PostgreSQL 9.3 comes with a pretty cool feature called materialized views. It has been created by Kevin Grittner and committed by the same person not so long ago.
commit 3bf3ab8c563699138be02f9dc305b7b77a724307
Author: Kevin Grittner
Date: Sun Mar 3 18:23:31 2013 -0600
 
Add a materialized view relations.
 
A materialized view has a rule just like a view and a heap and
other physical properties like a table. The rule is only used to
populate the table, references in queries refer to the
materialized data.
 
This is a minimal implementation, but should still be useful in
many cases. Currently data is only populated "on demand" by the
CREATE MATERIALIZED VIEW and REFRESH MATERIALIZED VIEW statements.
It is expected that future releases will add incremental updates
with various timings, and that a more refined concept of defining
what is "fresh" data will be developed. At some point it may even
be possible to have queries use a materialized in place of
references to underlying tables, but that requires the other
above-mentioned features to be working first.
 
Much of the documentation work by Robert Haas.
Review by Noah Misch, Thom Brown, Robert Haas, Marko Tiikkaja
Security review by KaiGai Kohei, with a decision on how best to
implement sepgsql still pending.

What is a materialized view? In short, it is the mutant of a table and a view. A view is a projection of data in a given relation and has no storage. A table is well… A table…
Between that, a materialized view is a projection of table data and has its own storage. It uses a query to fetch its data like a view, but this data is stored like a common table. The materialized view can also be refreshed with updated data by running once again the query it uses for its projection, or have its data truncated. In the last case it is left in an non-scannable state. Also, as a materialized view has its proper storage, it can use tablespaces and its own indexes. Note that it can also be an unlogged relation.

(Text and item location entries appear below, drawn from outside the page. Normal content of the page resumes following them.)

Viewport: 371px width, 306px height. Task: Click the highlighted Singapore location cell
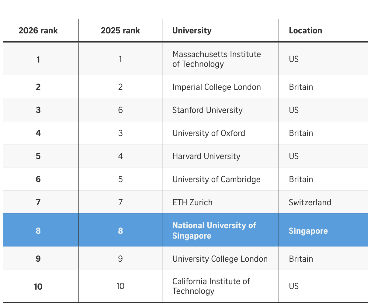(308, 231)
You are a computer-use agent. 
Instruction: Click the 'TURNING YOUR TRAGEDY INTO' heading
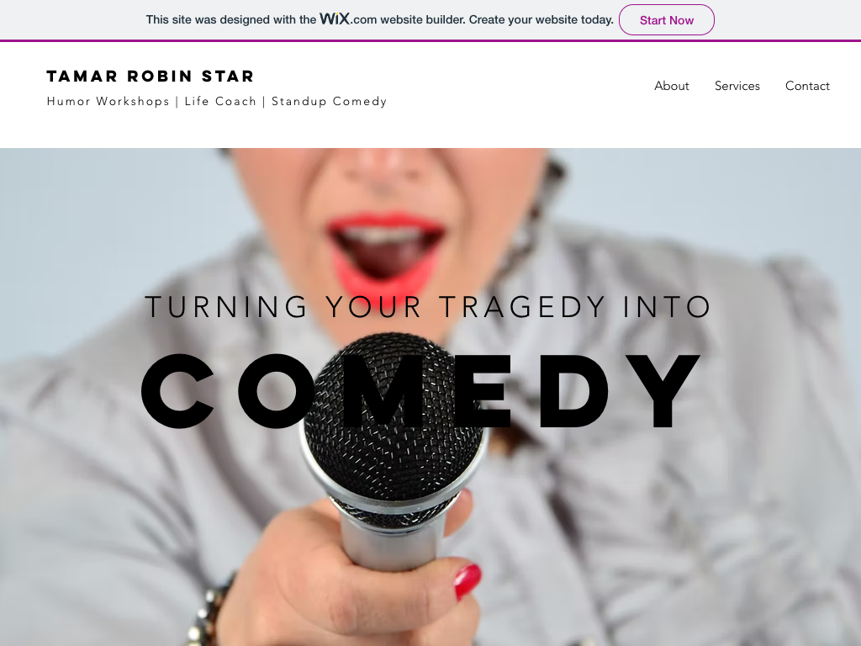coord(428,306)
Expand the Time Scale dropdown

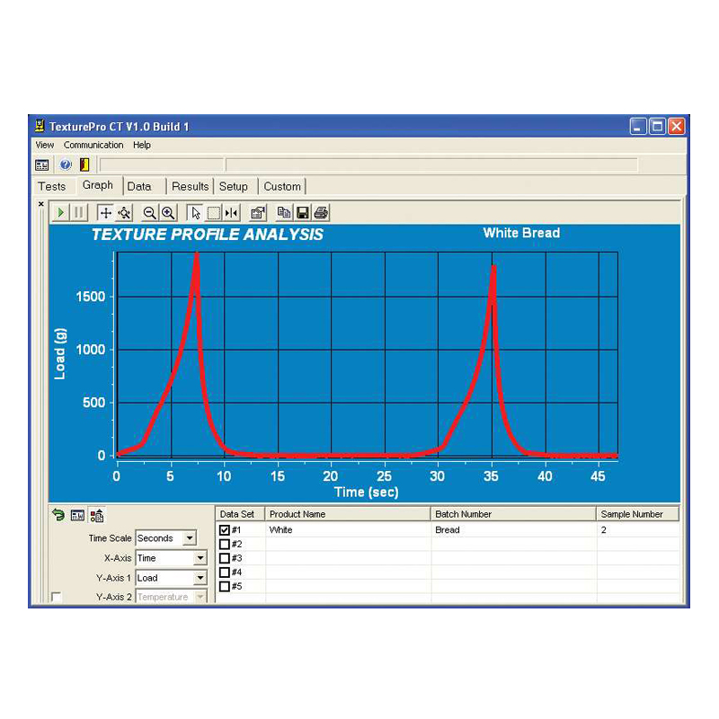(x=189, y=538)
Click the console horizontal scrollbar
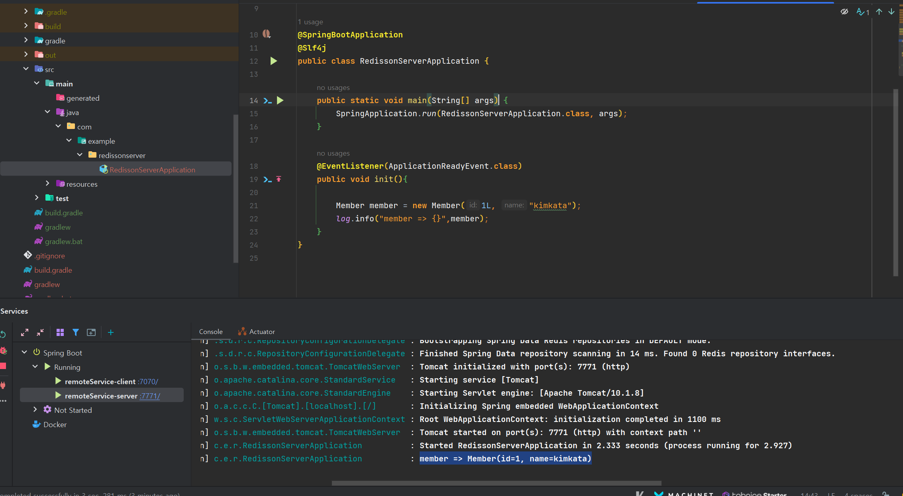 tap(496, 483)
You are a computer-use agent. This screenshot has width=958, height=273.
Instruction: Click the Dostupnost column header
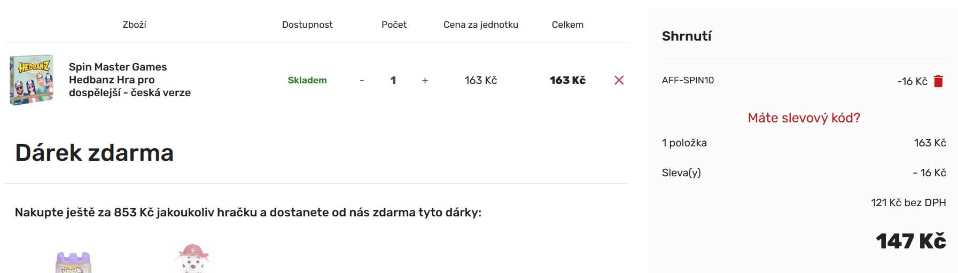tap(307, 25)
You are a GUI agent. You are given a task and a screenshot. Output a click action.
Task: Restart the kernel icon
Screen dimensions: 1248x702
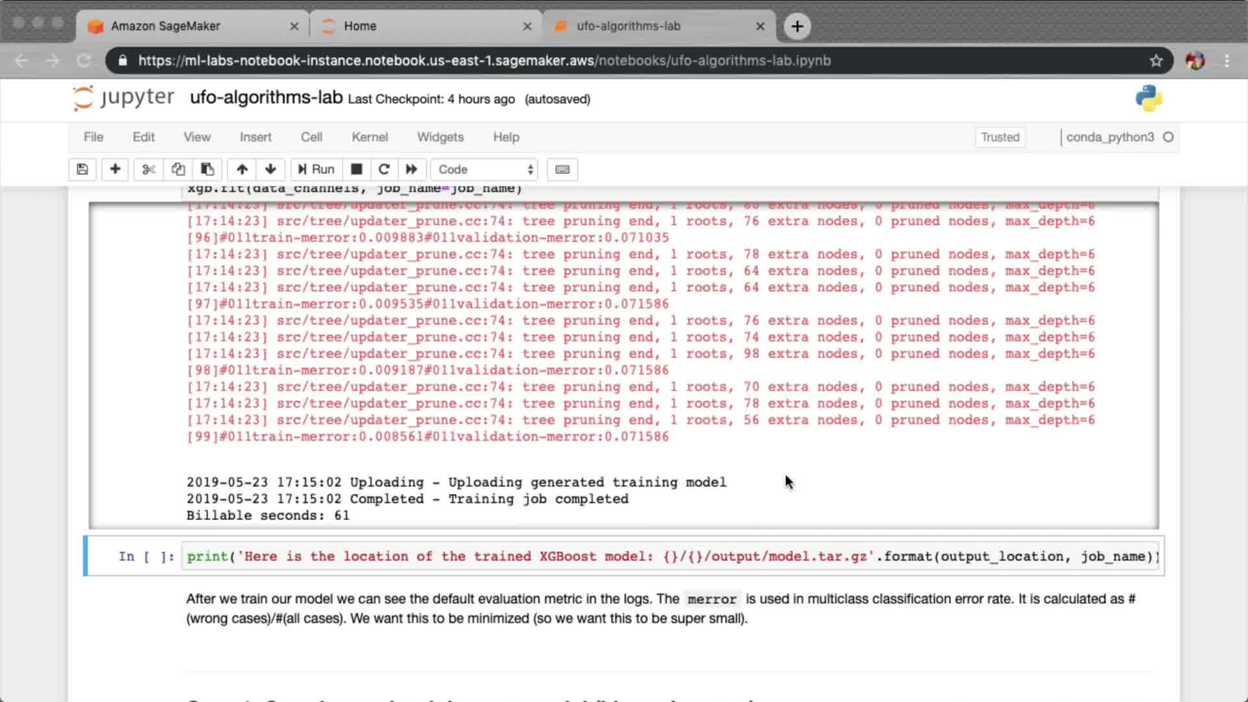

This feature introduces four new SQL commands:

CREATE, ALTER and DROP are common DDL commands here to manipulate the definition of materialized views. What is important here is the new command REFRESH (its name has been a long debate inside the community). This command can be used to update the materialized view with fresh data by running once again the scanning query. Note that REFRESH can also be used to *truncate* (not really though) the data of the relation by running it with the clause WITH NO DATA.

Materialized views have their own advantages in many scenarios: faster access to data than needs to be brought from a remote server (read a file on postgres server through file_fdw, etc.), using data that needs to be refreshed periodically (cache system), projecting data with embedded ORDER BY from a large table, running an expensive join in background periodically, etc.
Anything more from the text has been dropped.